Abstract

Introduction: Excessive consumption of ultra-processed food (UPF) is associated with increased risk of mortality and disease in general populations but its health impact for individuals with type 2 diabetes is poorly defined. Hypothesis: We assessed the hypothesis of an association between elevated UPF intake and all-cause and cause-specific mortality among subjects with type 2 diabetes. We expect that elevated sugar content of UPF is on the pathway of this relation and that established risk factors might act as potential biological mechanisms linking UPF to mortality. Methods: Longitudinal analysis on 1,068 men and women (mean age 65±10 y) with type 2 diabetes, at the moment of their enrolled in the Moli-sani Study( between 2005 and 2010), and followed for 10.7 y (median). Food intake was assessed, at enrolment, by a 188-item food frequency questionnaire. UPF was defined using the NOVA classification according to degree of processing, and categorized as quartiles of the ratio (%) between UPF (g/d) and total food consumed (g/d). The possible mediating effects of 18 inflammatory, metabolic, cardiovascular and renal biomarkers were evaluated on the basis of percentage changes and associated p values. Results: Study participants reported a median UPF intake of 6.3% (interquartile range: 4.1-9.4%). Food mostly contributing to the total of UPF eaten were processed meat (22.4%), crispbread/rusks (16.6%), non-homemade pizza (11.2%), and cakes/pies/pastries (8.8%).

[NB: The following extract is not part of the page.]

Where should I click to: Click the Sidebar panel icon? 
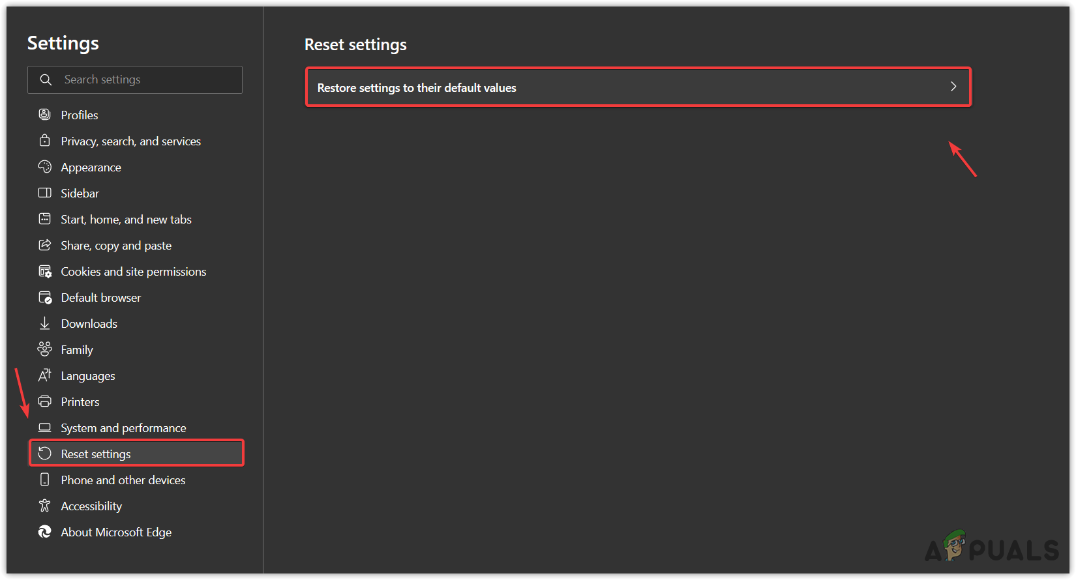coord(44,193)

In multivariable-adjusted COX analyses, higher intake of UPF (Q4, ≥9.4% of total food eaten), as opposed to the lowest (Q1, UPF<4.1%), was associated with higher hazards of all-cause (Hazard ratio [HR]=1.72; 95%CI 1.22-2.41) and CVD mortality (HR=2.15; 1.23-3.77). A linear dose-response relationship of 1% increment in UPF intake with all-cause and CVD mortality was also observed. Elevated sugar content of UPF explained about 30% of these associations. Altered levels of serum creatinine accounted for 9.6% and 12.6% of the relation between UPF with all-cause and CVD mortality, respectively. Conclusions: An increased dietary share of UPF was associated with higher hazards of all-cause and CVD mortality among individuals with type 2 diabetes, possibly through the high sugar content of these products. Creatinine, as a marker of renal function, was likely on the pathway between UPF and mortality.